You may also be tempted to do some fancy modulo arithmetic to normalize the angle, but I also suggest against that. In the spirit of finding bugs as fast as possible, if you add 4 angles together, you should call the normalize routine 4 times (or pass in an argument for a fixed number of iterations). One the normalization is done, add an ASSERT to the code to check for 0-360.

Now the above assumed you were interested in angles in the range of 0 to 360. This is great for bearings and azimuths. But there are many other angles that are best measured in the range of -180 to +180. For these I have a different normalization routine. I have taken to calling the 0-360 angles Full Circle Angles (FCA) and the -180-+180 angles Half Circle Angles (HCA). Therefore I have an angles library that allows me to add subtract, and perform other operations on FCA, HCA, and a mixture of these angles.

In a previous post I mentioned the issue with averaging angles. Assuming the use of FCA angles, averaging an azimuth of 350 and 10 degrees does not yield the anticipated answer of 0 degrees but rather 180 (350+10)/2 = 180.

After a fair amount of Googling, I have found the answer to averaging. I should mention that there are in fact a gazillion ways to average based on your definition of what an average is for numbers that wrap around like angles. But using the definition of an average direction of motion, then the following works.

y = sin(a1) + sin(a2) + ... + sin(an)
x = cos(a1) + cos(a2) + ... + cos(an)
avg = atan2(y,x)

So a couple of caveats. Make sure you pass the right type of angles (deg/radians) into your trig functions. Second, look at the arguments to your atan2 function. They may be ordered (y,x) or (x,y).

So how does this work? Taking the sin of an angle and multiplying it by 1 gives the y component of a unit vector along your angle. The cosine gives you the x component.

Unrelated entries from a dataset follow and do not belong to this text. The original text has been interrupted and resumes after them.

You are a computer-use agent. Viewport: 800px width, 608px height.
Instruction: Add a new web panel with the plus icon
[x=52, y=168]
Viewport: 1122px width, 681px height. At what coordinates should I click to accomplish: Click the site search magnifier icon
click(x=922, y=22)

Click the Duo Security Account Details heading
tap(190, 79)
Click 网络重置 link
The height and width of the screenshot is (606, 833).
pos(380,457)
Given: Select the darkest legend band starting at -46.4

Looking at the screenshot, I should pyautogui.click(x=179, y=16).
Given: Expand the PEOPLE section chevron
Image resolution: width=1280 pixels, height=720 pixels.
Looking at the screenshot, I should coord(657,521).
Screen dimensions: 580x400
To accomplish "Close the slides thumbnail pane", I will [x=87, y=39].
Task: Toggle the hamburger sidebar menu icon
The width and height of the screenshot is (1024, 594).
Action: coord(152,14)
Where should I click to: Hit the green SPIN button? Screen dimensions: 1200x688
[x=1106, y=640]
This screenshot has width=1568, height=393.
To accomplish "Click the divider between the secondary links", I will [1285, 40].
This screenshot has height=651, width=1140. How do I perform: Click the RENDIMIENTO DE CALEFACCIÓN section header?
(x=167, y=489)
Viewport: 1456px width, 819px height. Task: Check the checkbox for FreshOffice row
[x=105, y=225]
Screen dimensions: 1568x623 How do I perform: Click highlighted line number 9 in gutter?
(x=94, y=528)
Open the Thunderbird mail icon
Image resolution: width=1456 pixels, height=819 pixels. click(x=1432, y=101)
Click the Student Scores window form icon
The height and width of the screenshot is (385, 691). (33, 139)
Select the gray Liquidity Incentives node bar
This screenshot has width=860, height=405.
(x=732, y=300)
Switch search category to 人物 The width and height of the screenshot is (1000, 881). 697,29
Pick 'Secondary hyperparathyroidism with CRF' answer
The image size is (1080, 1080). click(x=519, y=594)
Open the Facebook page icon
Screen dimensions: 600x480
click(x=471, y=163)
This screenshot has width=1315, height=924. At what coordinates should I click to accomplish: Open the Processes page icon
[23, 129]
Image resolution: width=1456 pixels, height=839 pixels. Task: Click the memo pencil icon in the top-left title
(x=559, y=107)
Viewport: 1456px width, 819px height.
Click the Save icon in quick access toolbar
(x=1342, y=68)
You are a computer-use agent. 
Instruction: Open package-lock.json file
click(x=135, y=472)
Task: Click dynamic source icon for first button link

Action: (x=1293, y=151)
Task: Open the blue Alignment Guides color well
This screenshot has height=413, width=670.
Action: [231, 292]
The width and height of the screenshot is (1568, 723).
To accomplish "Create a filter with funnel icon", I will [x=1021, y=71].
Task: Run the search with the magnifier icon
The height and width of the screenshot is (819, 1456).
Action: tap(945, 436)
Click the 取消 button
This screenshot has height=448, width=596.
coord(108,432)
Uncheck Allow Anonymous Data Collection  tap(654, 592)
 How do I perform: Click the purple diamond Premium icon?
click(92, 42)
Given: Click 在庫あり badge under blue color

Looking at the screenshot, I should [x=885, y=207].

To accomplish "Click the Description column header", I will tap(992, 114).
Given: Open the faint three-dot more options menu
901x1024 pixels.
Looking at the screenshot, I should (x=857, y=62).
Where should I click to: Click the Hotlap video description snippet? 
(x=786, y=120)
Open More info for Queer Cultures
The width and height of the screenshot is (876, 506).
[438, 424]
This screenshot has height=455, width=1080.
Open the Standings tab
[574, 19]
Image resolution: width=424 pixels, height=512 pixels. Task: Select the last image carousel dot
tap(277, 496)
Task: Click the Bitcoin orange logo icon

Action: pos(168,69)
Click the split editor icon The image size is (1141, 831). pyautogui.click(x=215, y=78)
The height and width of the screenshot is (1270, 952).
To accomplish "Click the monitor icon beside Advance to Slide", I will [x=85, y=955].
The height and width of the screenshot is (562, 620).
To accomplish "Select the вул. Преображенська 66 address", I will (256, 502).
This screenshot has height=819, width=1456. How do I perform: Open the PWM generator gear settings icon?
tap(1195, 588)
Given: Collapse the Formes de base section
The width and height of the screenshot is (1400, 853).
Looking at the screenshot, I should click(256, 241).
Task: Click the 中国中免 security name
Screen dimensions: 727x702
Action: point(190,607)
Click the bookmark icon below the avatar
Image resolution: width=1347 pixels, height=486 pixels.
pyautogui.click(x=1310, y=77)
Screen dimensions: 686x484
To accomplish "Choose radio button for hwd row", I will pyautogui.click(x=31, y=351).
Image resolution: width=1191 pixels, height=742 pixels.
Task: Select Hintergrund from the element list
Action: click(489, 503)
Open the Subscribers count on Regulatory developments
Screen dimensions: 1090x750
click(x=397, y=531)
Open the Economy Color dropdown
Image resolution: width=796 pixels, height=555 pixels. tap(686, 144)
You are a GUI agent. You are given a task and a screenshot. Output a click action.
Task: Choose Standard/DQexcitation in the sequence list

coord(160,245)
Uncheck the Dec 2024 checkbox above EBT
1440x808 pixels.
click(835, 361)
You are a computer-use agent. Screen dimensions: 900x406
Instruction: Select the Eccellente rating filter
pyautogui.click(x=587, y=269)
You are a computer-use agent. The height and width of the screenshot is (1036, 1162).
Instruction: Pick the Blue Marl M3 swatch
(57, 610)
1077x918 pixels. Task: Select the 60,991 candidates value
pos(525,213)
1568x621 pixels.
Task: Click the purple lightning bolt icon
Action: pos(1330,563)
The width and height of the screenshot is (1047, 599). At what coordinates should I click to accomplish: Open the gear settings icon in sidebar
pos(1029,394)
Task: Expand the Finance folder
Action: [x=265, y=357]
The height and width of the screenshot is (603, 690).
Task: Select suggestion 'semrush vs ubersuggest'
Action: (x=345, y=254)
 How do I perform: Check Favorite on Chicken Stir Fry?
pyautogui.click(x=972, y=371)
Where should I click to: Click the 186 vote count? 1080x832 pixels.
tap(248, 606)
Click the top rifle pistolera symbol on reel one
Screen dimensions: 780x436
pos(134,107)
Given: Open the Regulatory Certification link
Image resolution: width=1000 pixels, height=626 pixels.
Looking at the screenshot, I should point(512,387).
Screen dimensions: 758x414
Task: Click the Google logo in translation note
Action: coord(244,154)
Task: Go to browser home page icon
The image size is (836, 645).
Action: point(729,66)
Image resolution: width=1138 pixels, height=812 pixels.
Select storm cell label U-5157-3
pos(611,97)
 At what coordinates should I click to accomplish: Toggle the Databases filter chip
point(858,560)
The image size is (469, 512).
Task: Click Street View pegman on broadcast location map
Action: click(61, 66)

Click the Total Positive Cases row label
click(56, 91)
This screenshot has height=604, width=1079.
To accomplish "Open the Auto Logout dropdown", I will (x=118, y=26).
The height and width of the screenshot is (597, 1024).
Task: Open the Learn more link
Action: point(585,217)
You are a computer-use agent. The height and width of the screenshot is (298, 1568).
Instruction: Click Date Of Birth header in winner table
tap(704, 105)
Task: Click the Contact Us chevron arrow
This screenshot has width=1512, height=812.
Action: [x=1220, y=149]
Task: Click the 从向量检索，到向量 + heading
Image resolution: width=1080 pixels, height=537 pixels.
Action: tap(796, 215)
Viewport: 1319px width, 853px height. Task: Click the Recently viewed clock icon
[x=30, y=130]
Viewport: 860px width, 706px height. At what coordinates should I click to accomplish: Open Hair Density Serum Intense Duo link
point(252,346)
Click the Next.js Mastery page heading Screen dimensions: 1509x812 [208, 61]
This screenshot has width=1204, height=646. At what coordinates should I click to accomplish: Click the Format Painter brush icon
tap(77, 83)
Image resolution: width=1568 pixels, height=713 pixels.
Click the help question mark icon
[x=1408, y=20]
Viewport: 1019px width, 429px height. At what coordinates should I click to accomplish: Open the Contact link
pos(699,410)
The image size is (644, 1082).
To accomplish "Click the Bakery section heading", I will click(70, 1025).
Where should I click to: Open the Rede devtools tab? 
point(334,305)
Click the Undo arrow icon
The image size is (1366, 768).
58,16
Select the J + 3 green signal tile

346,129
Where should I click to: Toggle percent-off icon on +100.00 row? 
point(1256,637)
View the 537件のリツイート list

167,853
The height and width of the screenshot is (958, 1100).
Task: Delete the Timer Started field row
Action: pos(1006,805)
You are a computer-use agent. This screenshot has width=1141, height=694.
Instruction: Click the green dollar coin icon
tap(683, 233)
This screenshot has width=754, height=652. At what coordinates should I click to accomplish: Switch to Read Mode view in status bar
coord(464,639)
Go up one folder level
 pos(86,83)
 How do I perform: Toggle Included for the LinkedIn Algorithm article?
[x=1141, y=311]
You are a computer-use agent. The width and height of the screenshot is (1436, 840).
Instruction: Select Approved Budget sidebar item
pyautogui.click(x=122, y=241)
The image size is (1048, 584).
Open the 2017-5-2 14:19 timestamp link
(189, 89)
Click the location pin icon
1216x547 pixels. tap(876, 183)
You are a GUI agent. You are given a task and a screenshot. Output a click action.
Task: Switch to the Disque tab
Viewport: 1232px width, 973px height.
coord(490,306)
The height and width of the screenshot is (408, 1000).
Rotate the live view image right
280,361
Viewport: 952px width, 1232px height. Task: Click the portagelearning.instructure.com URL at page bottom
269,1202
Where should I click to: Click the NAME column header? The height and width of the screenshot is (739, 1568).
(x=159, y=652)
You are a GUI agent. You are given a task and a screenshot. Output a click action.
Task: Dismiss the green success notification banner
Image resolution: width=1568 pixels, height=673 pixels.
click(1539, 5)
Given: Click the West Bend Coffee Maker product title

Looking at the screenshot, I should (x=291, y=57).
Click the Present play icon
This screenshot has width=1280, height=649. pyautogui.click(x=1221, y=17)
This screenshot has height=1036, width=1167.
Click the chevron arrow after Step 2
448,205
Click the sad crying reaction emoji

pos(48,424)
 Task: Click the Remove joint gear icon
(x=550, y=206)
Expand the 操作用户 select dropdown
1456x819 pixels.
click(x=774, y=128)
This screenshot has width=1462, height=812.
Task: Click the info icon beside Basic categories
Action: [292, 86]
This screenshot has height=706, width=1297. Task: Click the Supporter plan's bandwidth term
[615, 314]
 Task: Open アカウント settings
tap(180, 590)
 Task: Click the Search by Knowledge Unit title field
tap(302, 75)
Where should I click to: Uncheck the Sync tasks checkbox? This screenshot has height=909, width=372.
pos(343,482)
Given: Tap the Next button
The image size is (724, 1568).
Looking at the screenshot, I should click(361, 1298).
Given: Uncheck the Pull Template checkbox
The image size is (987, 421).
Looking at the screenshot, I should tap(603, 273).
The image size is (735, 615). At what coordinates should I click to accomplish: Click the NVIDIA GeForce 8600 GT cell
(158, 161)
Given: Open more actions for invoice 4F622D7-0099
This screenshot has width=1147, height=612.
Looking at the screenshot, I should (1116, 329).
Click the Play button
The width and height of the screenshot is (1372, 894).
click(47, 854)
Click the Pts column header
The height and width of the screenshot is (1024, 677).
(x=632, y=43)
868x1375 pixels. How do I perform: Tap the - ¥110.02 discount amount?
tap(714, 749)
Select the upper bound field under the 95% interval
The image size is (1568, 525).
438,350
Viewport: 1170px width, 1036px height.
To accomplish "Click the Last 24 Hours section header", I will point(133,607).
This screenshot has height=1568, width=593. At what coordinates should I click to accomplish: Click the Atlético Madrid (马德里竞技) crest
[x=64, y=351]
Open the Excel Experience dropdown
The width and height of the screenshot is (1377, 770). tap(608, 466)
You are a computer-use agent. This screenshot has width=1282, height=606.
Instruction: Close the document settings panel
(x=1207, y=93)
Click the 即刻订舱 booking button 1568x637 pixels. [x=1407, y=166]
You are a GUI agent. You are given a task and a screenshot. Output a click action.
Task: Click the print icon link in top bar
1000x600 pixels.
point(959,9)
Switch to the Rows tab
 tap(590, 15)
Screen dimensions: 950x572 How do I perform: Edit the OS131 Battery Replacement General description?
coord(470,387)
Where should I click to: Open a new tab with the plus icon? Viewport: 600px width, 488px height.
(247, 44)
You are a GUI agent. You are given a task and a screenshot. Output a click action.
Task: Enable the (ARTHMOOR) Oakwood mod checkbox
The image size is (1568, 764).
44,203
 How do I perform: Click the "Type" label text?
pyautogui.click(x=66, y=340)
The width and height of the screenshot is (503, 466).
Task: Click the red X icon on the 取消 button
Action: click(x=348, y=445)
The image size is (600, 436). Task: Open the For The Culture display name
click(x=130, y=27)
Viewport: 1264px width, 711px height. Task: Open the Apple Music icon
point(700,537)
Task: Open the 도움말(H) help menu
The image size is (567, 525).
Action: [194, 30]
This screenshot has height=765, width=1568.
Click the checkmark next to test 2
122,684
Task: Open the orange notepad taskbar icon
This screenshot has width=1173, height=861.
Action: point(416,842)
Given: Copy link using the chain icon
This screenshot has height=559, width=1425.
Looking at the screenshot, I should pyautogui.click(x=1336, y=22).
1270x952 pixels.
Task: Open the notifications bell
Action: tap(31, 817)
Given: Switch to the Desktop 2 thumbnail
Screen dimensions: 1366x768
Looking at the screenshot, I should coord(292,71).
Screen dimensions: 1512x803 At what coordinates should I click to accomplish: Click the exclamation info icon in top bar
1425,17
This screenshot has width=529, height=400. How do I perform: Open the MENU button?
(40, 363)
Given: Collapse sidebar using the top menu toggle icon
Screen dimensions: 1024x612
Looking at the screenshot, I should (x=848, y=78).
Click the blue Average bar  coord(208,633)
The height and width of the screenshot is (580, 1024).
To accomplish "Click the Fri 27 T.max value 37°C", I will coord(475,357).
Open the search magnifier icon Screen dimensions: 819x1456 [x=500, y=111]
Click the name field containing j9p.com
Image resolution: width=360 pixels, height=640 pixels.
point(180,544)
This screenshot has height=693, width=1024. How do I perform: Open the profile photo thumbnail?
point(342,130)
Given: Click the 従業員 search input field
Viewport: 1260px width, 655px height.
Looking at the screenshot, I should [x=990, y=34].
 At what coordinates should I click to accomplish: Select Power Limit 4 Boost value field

If you add up all the x and y values these give you the x and y magnitude of the sum of all the vectors. The resulting vector will be in the direction of the average. Now take the arctan of the x and y values and you get the resulting average heading.

Note that in some cases (such as in a complimentary filter) you may want to give unique weights to each angle. To do this, you can simply multiply the sines and cosines by the weight like this:

y = w1*sin(a1) + w2*sin(a2) + ... + wn*sin(an)
x = w1*cos(a1) + w2*cos(a2) + ... + wn*cos(an)
avg = atan2(y,x)

And that is how I deal with pesky angles!